PROBLEM REQUIREMENTS:
Count every line of the listing where the string "Return" occurs, and reply with the count alone.

** Opening INFORMATION SUPPLIED block **

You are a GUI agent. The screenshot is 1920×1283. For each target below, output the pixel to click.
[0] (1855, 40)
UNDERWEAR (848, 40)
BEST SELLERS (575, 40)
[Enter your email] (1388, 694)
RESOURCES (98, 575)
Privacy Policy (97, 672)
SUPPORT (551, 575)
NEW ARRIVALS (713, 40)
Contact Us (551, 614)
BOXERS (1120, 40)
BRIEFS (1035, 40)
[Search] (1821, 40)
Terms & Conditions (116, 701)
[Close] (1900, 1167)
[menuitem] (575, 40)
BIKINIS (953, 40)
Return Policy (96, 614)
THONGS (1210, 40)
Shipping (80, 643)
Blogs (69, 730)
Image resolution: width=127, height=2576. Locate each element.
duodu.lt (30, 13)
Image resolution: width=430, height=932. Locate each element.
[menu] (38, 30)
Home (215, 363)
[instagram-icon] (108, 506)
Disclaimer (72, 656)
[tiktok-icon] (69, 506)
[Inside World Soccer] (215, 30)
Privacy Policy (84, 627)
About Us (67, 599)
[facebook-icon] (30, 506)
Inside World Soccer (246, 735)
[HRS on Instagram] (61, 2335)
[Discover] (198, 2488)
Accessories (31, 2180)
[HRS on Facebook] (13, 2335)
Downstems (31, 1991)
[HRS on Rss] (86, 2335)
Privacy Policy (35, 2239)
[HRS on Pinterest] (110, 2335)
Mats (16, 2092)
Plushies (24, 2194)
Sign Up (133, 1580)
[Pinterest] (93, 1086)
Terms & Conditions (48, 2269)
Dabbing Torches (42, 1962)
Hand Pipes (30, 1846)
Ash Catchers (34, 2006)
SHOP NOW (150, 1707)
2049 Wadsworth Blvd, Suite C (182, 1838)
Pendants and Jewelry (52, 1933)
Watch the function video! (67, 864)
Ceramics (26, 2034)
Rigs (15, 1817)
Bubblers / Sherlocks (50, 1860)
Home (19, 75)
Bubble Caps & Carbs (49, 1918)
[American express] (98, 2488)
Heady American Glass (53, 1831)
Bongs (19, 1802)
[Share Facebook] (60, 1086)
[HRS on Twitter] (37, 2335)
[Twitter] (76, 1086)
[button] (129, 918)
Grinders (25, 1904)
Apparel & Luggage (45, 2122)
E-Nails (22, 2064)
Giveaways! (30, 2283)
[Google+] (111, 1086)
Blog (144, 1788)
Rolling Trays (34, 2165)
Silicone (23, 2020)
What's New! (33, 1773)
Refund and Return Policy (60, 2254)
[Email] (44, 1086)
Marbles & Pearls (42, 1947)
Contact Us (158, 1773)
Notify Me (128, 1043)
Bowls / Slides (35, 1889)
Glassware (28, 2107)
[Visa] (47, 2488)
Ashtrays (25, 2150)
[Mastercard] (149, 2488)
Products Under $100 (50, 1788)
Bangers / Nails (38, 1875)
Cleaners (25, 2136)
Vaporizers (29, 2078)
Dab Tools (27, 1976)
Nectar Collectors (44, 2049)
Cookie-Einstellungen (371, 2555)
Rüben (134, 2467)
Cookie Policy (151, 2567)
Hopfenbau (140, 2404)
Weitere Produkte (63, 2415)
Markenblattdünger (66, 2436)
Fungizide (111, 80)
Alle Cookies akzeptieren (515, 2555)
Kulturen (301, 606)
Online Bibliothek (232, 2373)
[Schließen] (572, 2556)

** Closing INFORMATION SUPPLIED block **

TASK OUTPUT:
2